Identifying gene triplets whose regulatory patterns obey logic functions (Figure 1, first step)
The eight possible types of triplet logic relationships described earlier , occur with different frequencies (Additional file 1: Table S1). The four types (A AND !B, !A AND B), A XOR B, A OR B, and A AND B represented 53.5%, 30.6%, 15.2%, and 0.7% of the cases, while the remaining four types almost never occurred. We believe certain logic types are rare because the binary microarray data we are using is relatively sparse (it contains many more zeros than ones). As a result, only logic functions where f(0,0) = 0 are observed often, whereas functions where f(0,0) = 1 are not. Additional file 2: Figure S1 contains example heat maps of triplets of genes that obey the AND and XOR logic functions.
Mapping gene triplets to multi-protein complexes (Figure 1 second step)
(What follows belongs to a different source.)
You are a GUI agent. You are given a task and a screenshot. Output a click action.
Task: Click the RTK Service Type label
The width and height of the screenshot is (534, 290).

We mapped all gene triplets to complexes as described in Methods. We identified 40,521 triplets that were composed of genes that mapped to multi-protein complexes. Of these triplets, 412 (1%) mapped to a single multi-protein complex, 40,109 (99%) triplets mapped to at least two different complexes and about 90% mapped to three different complexes. As mentioned above, the U value was used to filter out gene triplets that are associated only by pairwise correlations (see Methods). That most gene triplets mapped to more than one complex supports our choice of this threshold.
Grouping gene triplets that map to three complexes (Figure 1 third step)
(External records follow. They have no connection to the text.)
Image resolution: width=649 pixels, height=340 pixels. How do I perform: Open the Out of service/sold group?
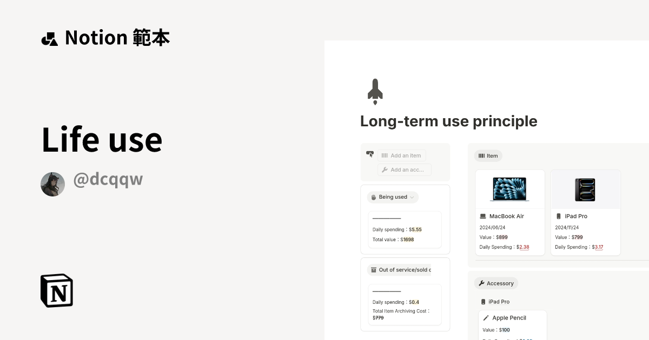[x=400, y=270]
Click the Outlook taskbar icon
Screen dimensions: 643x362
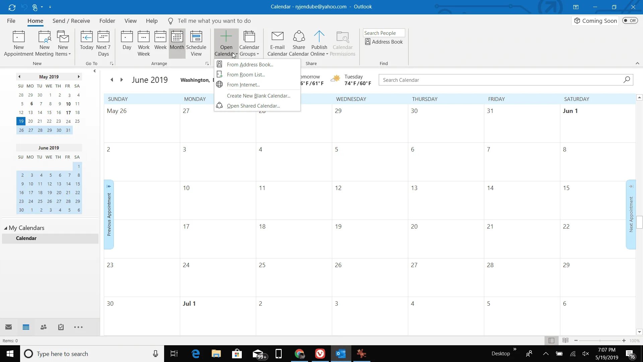[x=341, y=354]
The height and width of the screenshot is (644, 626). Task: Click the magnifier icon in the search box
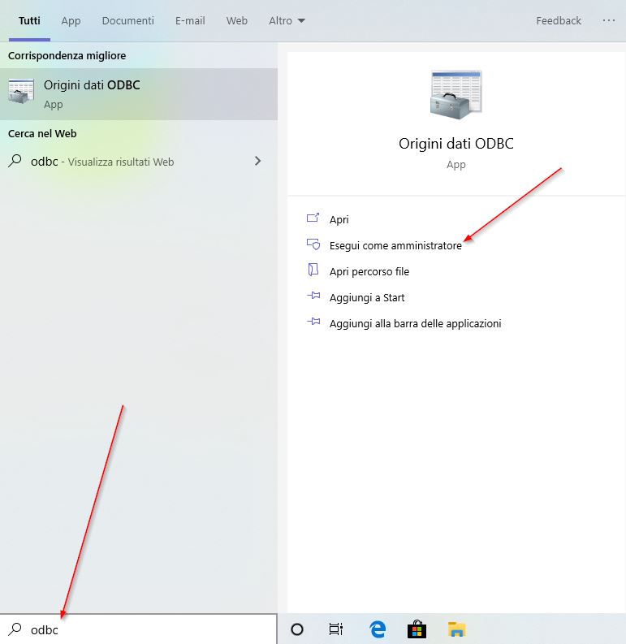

Next we grouped together gene triplets obeying the same logic function and mapping to the same set of three complexes (Figure 1, third step). We restricted our analysis to two logic functions: XOR and AND. These two functions were abundant in our data and were judged to have more intuitive biological interpretations than the other logic types (Figure 3). The logic function AND yields 397 triplets of protein complexes. For each triplet of complexes we computed the significance of the finding based on the number of gene triplets that map to these complexes and computed a P value using the hypergeometric distribution (see Methods section). Out of these 397 triplets of protein complexes, 102 (25.7%) are significant (P ≤ 0.05 adjusted for Bonferroni correction). A total of 15,915 triplets of protein complexes were related through the logic function XOR, of which 729 (4.6%) are significant (P ≤ 0.05 adjusted for Bonferroni correction).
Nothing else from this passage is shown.